Excerpt:
>> Start
MIAMI, March 07, 2024 (GLOBE NEWSWIRE) — Defiance ETFs, a leading provider of options income exchange-traded funds, is excited to announce the launch of SPYT. SPYT’s pioneering strategy aims to achieve a target annual income of 20% in the S&P 500 using options. The fund aims for consistent monthly distributions.
Strategy Overview:
SPYT’s strategy revolves around holding shares of ETFs tracking the S&P 500’s performance while simultaneously engaging in the selling of daily credit call spreads on the Index. This innovative approach is designed to maximize income potential while retaining upside growth opportunities for investors.
Enhanced Potential Yield:
At the core of SPYT’s options strategy lies the selling of call options paired with the purchase of call options at higher strike prices. Leveraging short-term options, SPYT aims to provide investors with an “enhanced” yield compared to traditional option-based strategies.
Consistent Income Generation:
SPYT’s investment approach is dedicated to generating income through option premiums derived from selling Index call spreads. This income generation strategy serves as the primary driver of the Fund’s yield, with a specific target of achieving an annualized income level of 20%.
Trading:
On a daily basis, SPYT actively sells credit call spreads on the S&P 500, with a focus on options with near-term expiration dates. This entails selling call options at or near the money strike prices while simultaneously purchasing call options above that strike price. In the event that the S&P 500 value surpasses the upper strike price, SPYT stands to profit from further upside appreciation in the Index’s value.
SPYT’s innovative approach to income generation through options trading offers investors a unique opportunity to participate in the potential upside of the S&P 500 while aiming to receive attractive yet consistent monthly income payouts.
>> End
Supplied material:
>> Start
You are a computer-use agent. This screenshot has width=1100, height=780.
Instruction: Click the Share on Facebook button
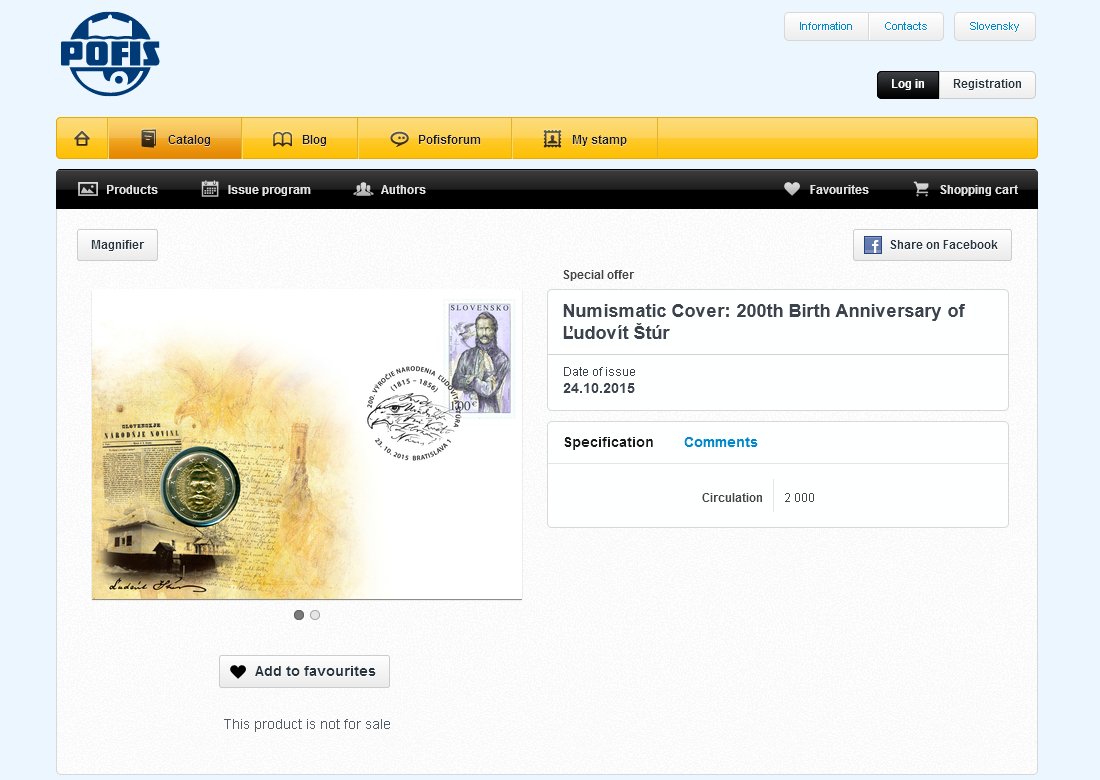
>> End
The task: Can you retype the SPYT launch announcement between "SPYT’s innovative approach" and "monthly income payouts.", inclusive, with every word unchanged?

Problem solution:
SPYT’s innovative approach to income generation through options trading offers investors a unique opportunity to participate in the potential upside of the S&P 500 while aiming to receive attractive yet consistent monthly income payouts.